Temporal control of neural crest lineage generation by Wnt/β-catenin signaling

• Published in: Development (Cambridge) Vol. 139; no. 12; pp. 2107 - 2117
• Main Authors: Hari, Lisette, Miescher, Iris, Shakhova, Olga, Suter, Ueli, Chin, Lynda, Taketo, Makoto, Richardson, William D., Kessaris, Nicoletta, Sommer, Lukas
• Format: Journal Article
• Language: English
• Published: England 15.06.2012
• Subjects: Animals; Attachment Sites, Microbiological; beta Catenin - metabolism; Biomarkers - metabolism; Body Patterning; Cell Lineage; Cell Movement; Doublecortin Domain Proteins; Embryo, Mammalian - cytology; Embryo, Mammalian - metabolism; Ganglia, Sympathetic - cytology; Ganglia, Sympathetic - metabolism; Immunohistochemistry; Integrases - metabolism; Melanocytes - cytology; Melanocytes - metabolism; Mice; Microphthalmia-Associated Transcription Factor - metabolism; Microtubule-Associated Proteins - metabolism; Neural Crest - cytology; Neural Crest - metabolism; Neurons - cytology; Neurons - metabolism; Neuropeptides - metabolism; SOXE Transcription Factors - metabolism; Stem Cells - cytology; Stem Cells - metabolism; Time Factors; Wnt Signaling Pathway
• ISSN: 0950-1991; 1477-9129; 1477-9129
• DOI: 10.1242/dev.073064

Wnt/β-catenin signaling controls multiple steps of neural crest development, ranging from neural crest induction, lineage decisions, to differentiation.
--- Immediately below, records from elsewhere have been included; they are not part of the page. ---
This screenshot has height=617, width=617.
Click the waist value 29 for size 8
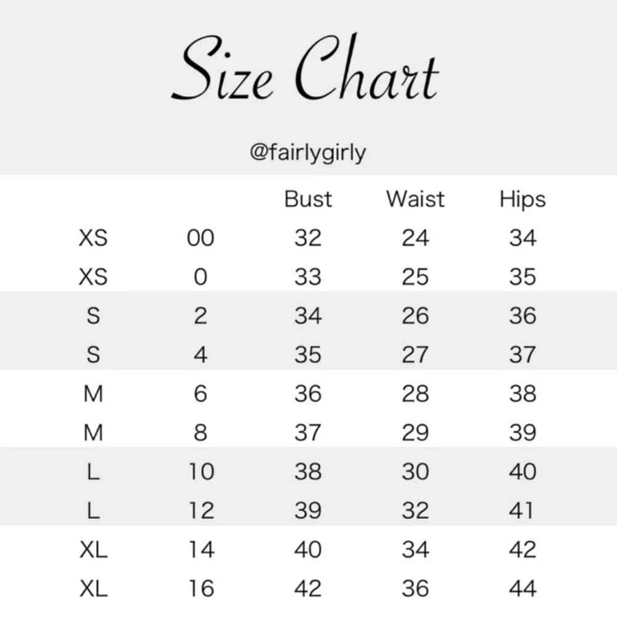click(x=415, y=433)
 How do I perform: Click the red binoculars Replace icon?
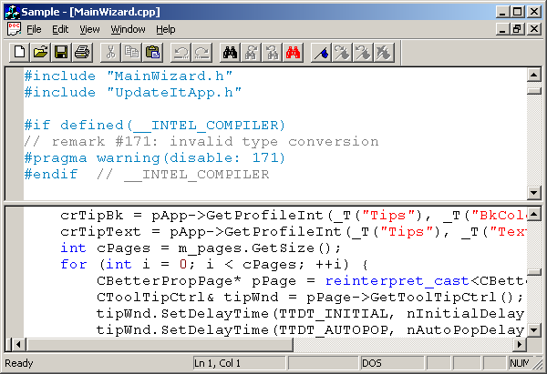click(294, 52)
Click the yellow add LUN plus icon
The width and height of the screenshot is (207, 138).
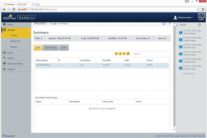point(116,54)
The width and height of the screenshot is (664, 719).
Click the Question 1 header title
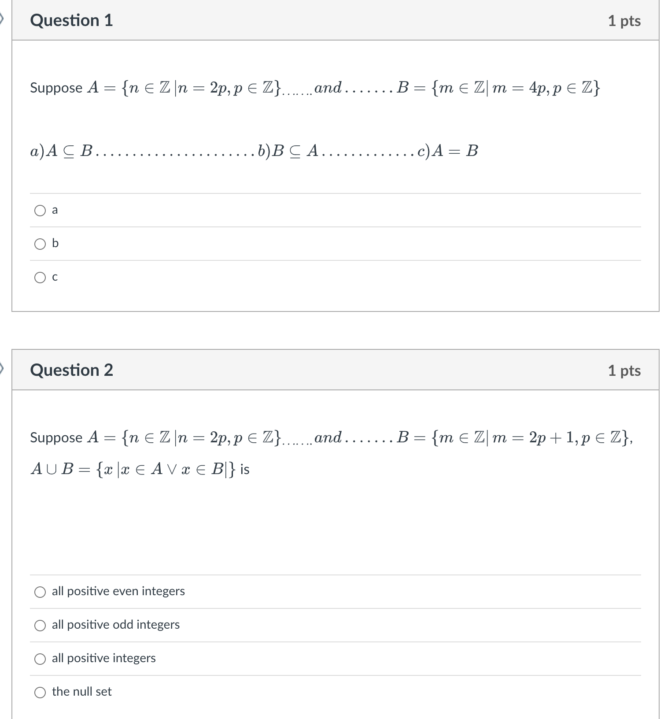click(72, 20)
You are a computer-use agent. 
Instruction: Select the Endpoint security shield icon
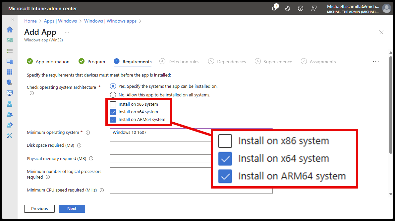point(9,82)
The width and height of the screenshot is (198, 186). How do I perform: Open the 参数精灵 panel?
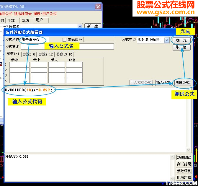tap(184, 171)
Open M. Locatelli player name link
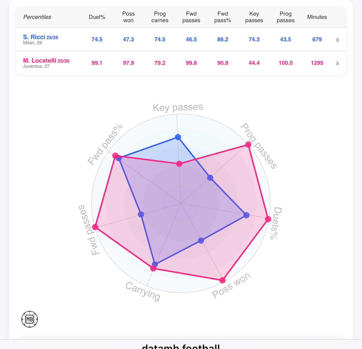The height and width of the screenshot is (349, 362). click(x=40, y=61)
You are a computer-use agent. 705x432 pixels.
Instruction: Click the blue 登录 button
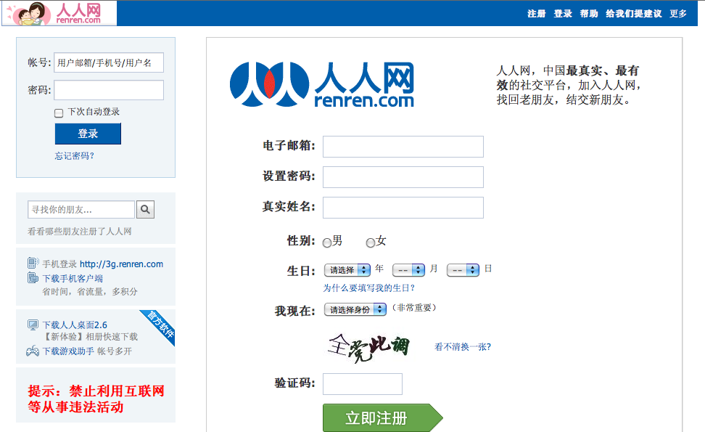[88, 134]
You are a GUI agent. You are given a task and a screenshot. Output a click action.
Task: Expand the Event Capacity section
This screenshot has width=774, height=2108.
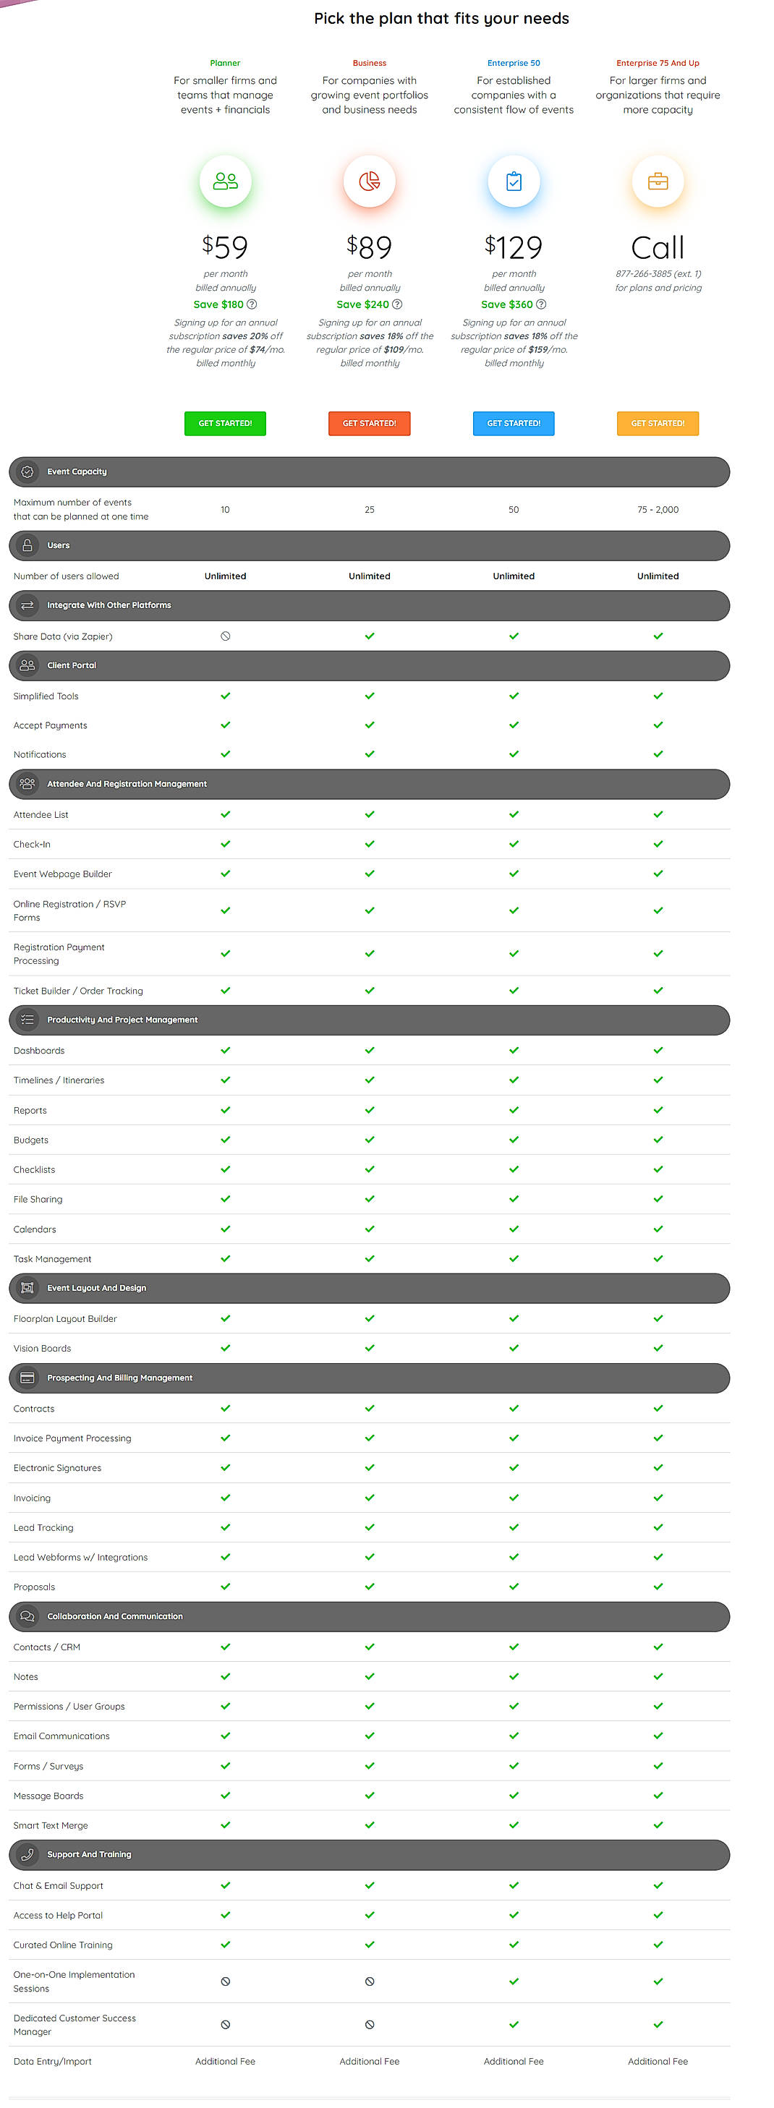370,471
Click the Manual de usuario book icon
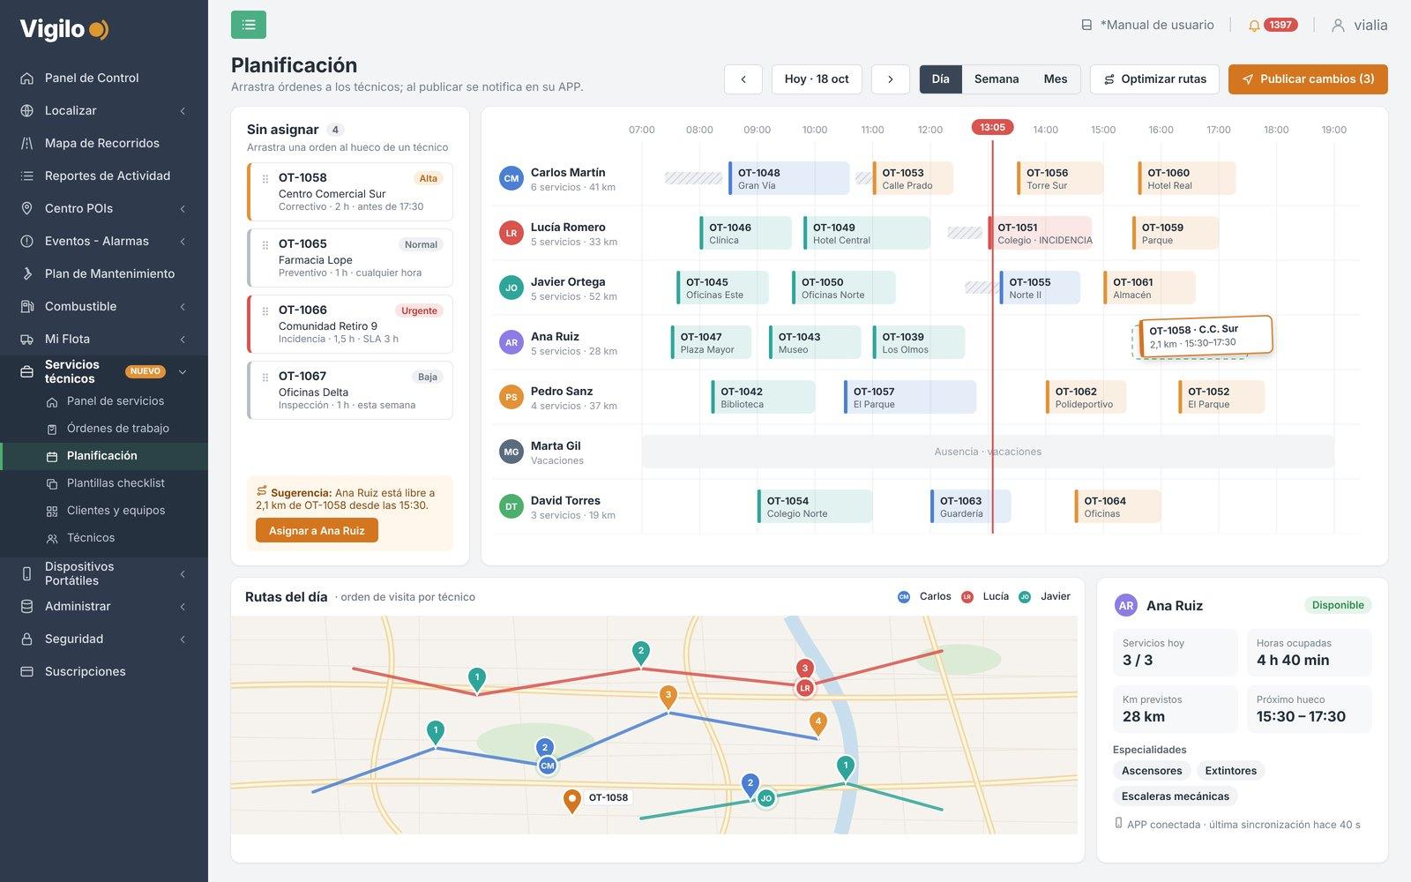 coord(1086,25)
In mice, conditional β-catenin inactivation in premigratory neural crest cells abolishes both sensory neuron and melanocyte formation. Intriguingly, the generation of melanocytes is also prevented by activation of β-catenin in the premigratory neural crest, which promotes sensory neurogenesis at the expense of other neural crest derivatives. This raises the question of how Wnt/β-catenin signaling regulates the formation of distinct lineages from the neural crest. Using various Cre lines to conditionally activate β-catenin in neural crest cells at different developmental stages, we show that neural crest cell fate decisions in vivo are subject to temporal control by Wnt/β-catenin. Unlike in premigratory neural crest, β-catenin activation in migratory neural crest cells promotes the formation of ectopic melanoblasts, while the production of most other lineages is suppressed. Ectopic melanoblasts emerge at sites of neural crest target structures and in many tissues usually devoid of neural crest-derived cells. β-catenin activation at later stages in glial progenitors or in melanoblasts does not lead to surplus melanoblasts, indicating a narrow time window of Wnt/β-catenin responsiveness during neural crest cell migration. Thus, neural crest cells appear to be multipotent in vivo both before and after emigration from the neural tube but adapt their response to extracellular signals in a temporally controlled manner.